The JobTracker server is in communication with HDFS; it knows where the Map/Reduce program input data is and where the output data must be stored. It can thus optimize the distribution of tasks according to the associated information.
To run a Map/Reduce program, we must:
- Write input data in HDFS
- Submit the program to the cluster’s JobTracker.
- Retrieve output data from HDFS.
Below is a Hadoop Architecture:
What is a database?
By definition, a database is an organized selection of structured data, information, or digital information electronically stored in a computer system. A database is controlled by a DBMS (database management system). Together, the database, the DBMS, along with all the programs involved in data processing, sorting, storing are known as a database system. Just like the human body, one body part requites another body part for more effective processing. The same case applies to the database system; without one of the above programs, the entire unit cannot function at all. Examples of databases include; relational databases, Distributed databases, Object-oriented databases, and Data warehouses, among others. ()
How is a database used?
From the definition of big data, it is clear that data and massive information is stored and managed by the databases. So, the database is used in various forms for instances in business programs, and financial transactions, your bank, store, rental, and any other place in the world were by you key in your information. In daily life, databases are used in numerous ways, and without data, most activities.
What is DBMS?
A database management system is a system program used for creating, sorting, and managing databases. One aspect of a database is to ensure the end-user can read, create delete, and update information in the system at any given time. In simple terms, a DBMS is an interface between the end-user and the databases or other programs, which ensures that data is consistently organized and remains safe from any form of danger.

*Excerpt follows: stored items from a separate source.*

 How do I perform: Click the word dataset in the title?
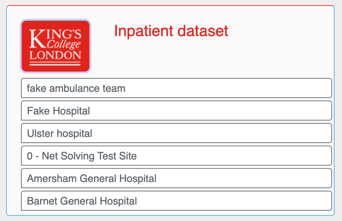tap(203, 31)
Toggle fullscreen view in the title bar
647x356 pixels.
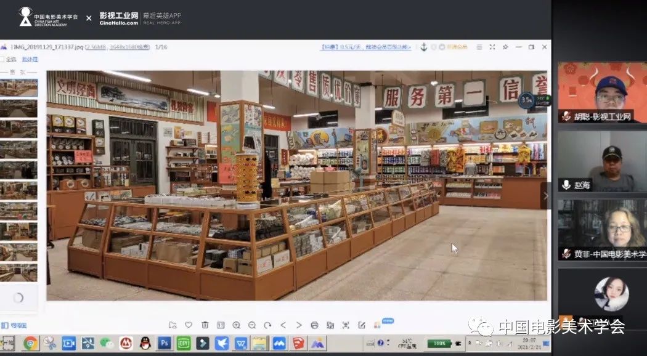492,47

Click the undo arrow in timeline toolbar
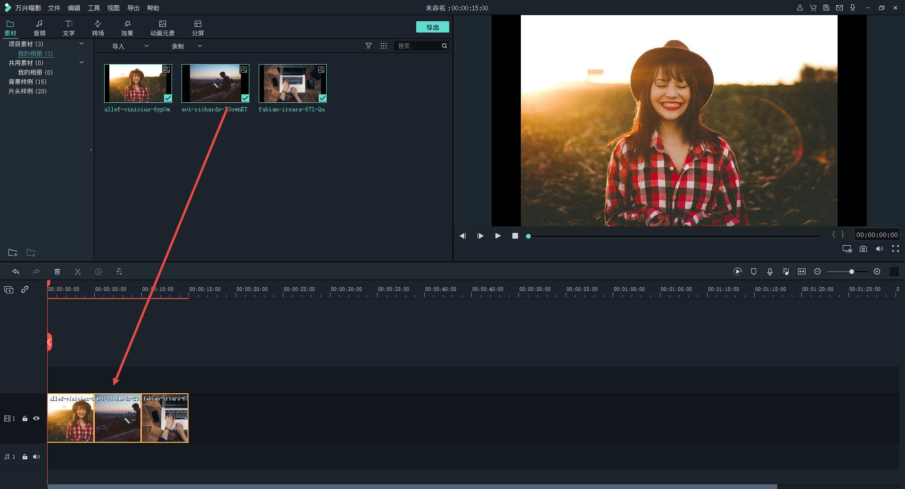(16, 272)
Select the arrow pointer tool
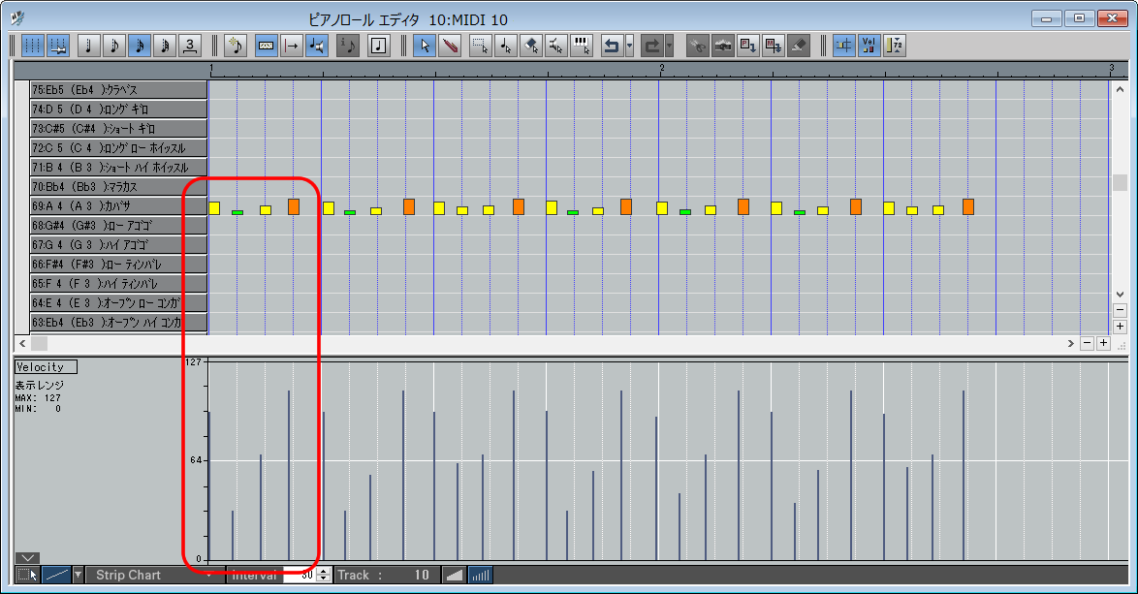 pos(424,46)
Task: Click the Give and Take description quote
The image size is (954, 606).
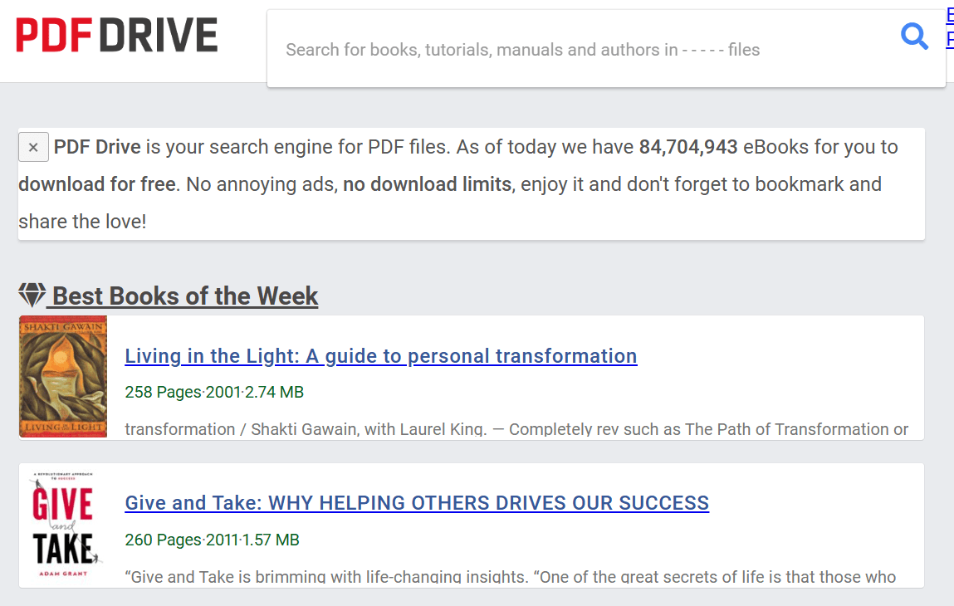Action: (510, 576)
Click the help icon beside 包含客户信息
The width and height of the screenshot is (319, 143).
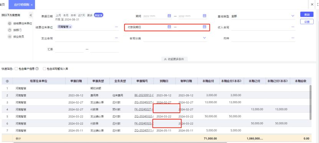(37, 69)
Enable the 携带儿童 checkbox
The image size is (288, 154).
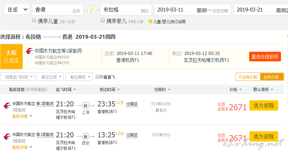pos(34,20)
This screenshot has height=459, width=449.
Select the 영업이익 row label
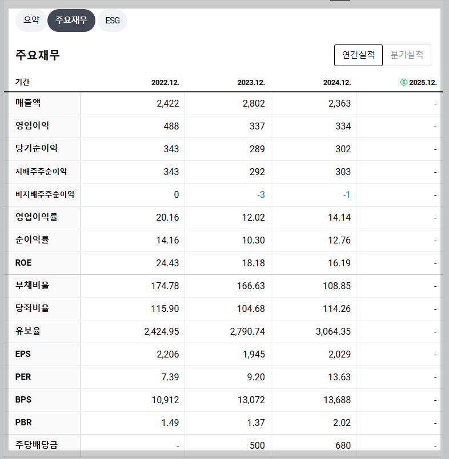point(29,126)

How do databases and DBMS factor in its use?
Managing information and data means taking great care of data so that it can be useful to us and can perform all the tasks we need the data to do. Using DBMS, all the information collected, recorded, and stored cannot be subjected to accidental distortion or disorganization. Additionally, data saved within the server becomes more accessible, available, and integrated with your entire work. The majority of user’s access data for various reasons among them includes: Creating mailing lists, writing management reports, Generating files of selected news stories, and identifying multiple client needs.
Conclusion
Big data is a crucial element when it comes to knowledge, and so, as we have seen, without sophisticated processing and storing databases, then we are prone to failure. Without a secure, fast and perfect storage system, then it is hard for us to process and extract data from the databases and so, we need to know the databases and how they function together with the DBMS. Having this knowledge improves our ability to extract, store, and even retrieve data without a doubt.
References
Big data analytics: challenges and applications for text, audio, video, and social media data-International Journal on Soft Computing, Artificial Intelligence, and Applications (IJSCAI), Vol.5, No.1. (February 2016).
Deep learning applications and challenges in big data analytics. Journal of Big Data. (2005). Najafabadi et al.
Ohlhorst, F. J. (2004). Big Data Analytics Turning Big Data into Big Money. 160.
Perspectives on Big Data and Big Data Analytics-Database Systems Journal. (2014).
The Big Data Revolution, I. a. (n.d.). Azzeddine Riahi, Sara Riahi- IJARCSSE, Volume 5, Issue 8, 11(5).